Building a GPU-enabled OpenStack Cloud for HPC – Blair Bethwaite & Lance Wilson, Monash University
Audience Level
Intermediate
Synopsis
M3 is the latest generation system of the MASSIVE project, an HPC facility specializing in characterization science (imaging and visualization). Using OpenStack as the compute provisioning layer, M3 is a hybrid HPC/cloud system, custom-integrated by Monash’s R@CMon Research Cloud team. Built to support Monash University’s next-gen high-throughput instrument processing requirements, M3 is half-half GPU-accelerated and CPU-only.
We’ll discuss the design and tech used to build this innovative platform as well as detailing approaches and challenges to building GPU-enabled and HPC clouds. We’ll also discuss some of the software and processing pipelines that this system supports and highlight the importance of tuning for these workloads.
Speaker Bio
Blair Bethwaite: Blair has worked in distributed computing at Monash University for 10 years, with OpenStack for half of that. Having served as team lead, architect, administrator, user, researcher, and occasional hacker, Blair’s unique perspective as a science power-user, developer, and system architect has helped guide the evolution of the research computing engine central to Monash’s 21st Century Microscope.

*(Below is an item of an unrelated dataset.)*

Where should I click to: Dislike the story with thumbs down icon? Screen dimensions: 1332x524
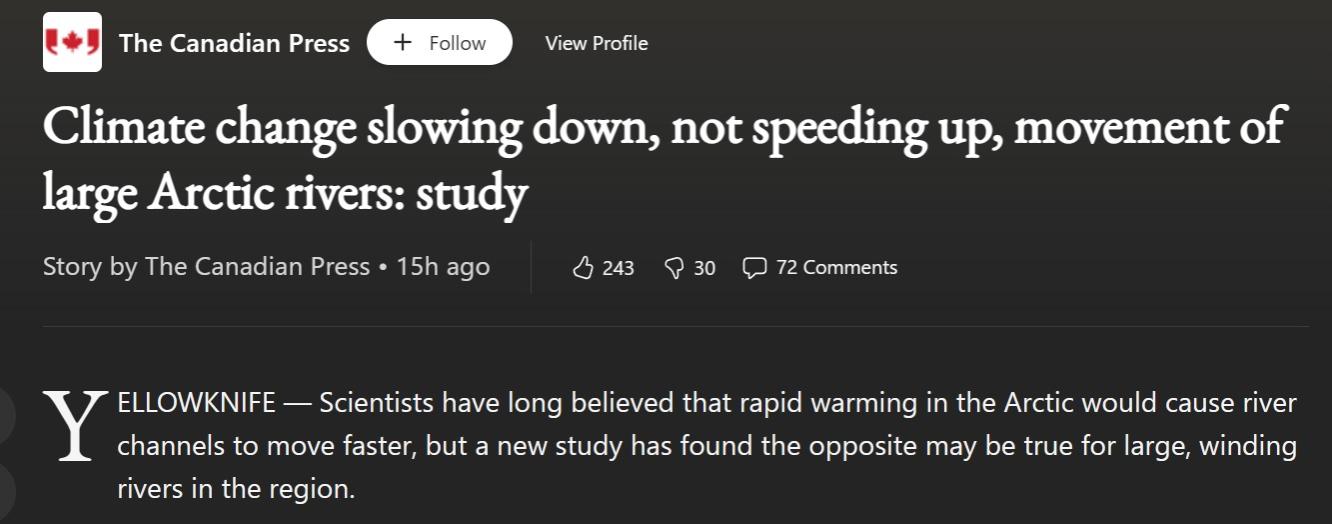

Lance Wilson: Lance is a mechanical engineer, who has been making tools to break things for the last 20 years. His career has moved through a number of engineering subdisciplines from manufacturing to bioengineering. Now he supports the national characterisation research community in Melbourne, Australia using OpenStack to create HPC systems solving problems too large for your laptop.